字幕表 動画を再生する
Before we understand this concept, we need to explain what a transformation is.
So, a transformation is a way in which we can alter every element of a distribution
to get a new distribution with similar characteristics.
For Normal Distributions we can use addition, subtraction, multiplication and division without
changing the type of the distribution.
For instance, if we add a constant to every element of a Normal distribution, the new
distribution would still be Normal.
Let’s discuss the four algebraic operations and see how each one affects the graph.
If we add a constant, like 3, to the entire distribution, then we simply need to move
the graph 3 places to the right.
Similarly, if we subtract a number from every element, we would simply move our current
graph to the left to get the new one.
If we multiply the function by a constant it will widen that many times and if we divide
every element by a number, the graph will shrink.
However, if we multiply or divide by a number between 0 and 1, the opposing effects will
occur.
For example, dividing by a half, is the same as multiplying by 2, so the graph would expand,
even though we are dividing.
Alright!
Now that you know what a transformation is, we can explain standardizing.
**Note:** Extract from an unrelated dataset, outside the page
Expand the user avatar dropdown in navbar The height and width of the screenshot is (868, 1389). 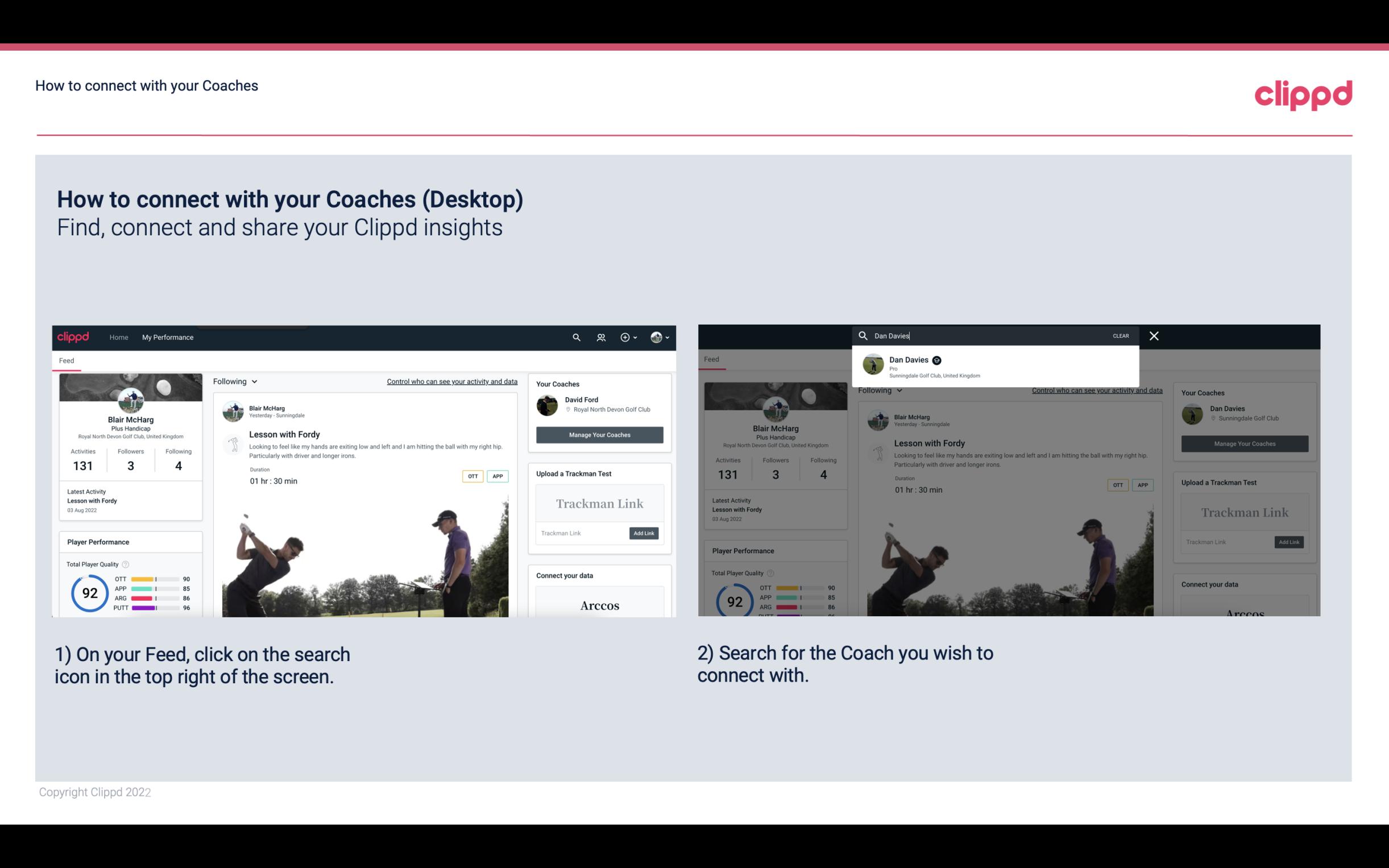tap(661, 337)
Standardizing is a special kind of transformation in which we make the expected value equal
to 0 and the variance equal to 1.
The benefit of doing so, is that we can then use the cumulative distribution table from
last lecture on any element in the set.
The distribution we get after standardizing any Normal distribution, is called a “Standard
Normal Distribution”.
In addition to the “68, 95, 99.7” rule, there exists a table which summarizes the
most commonly used values for the CDF of a Standard Normal Distribution.
This table is known as the Standard Normal Distribution table or the “Z”- score table.
Okay!
So far, we learned what standardizing is and why it is convenient.
What we haven’t talked about is how to do it.
First, we wish to move the graph either to the left, or to the right until its mean equals
0.
The way we would do that is by subtracting the mean “mu” from every element.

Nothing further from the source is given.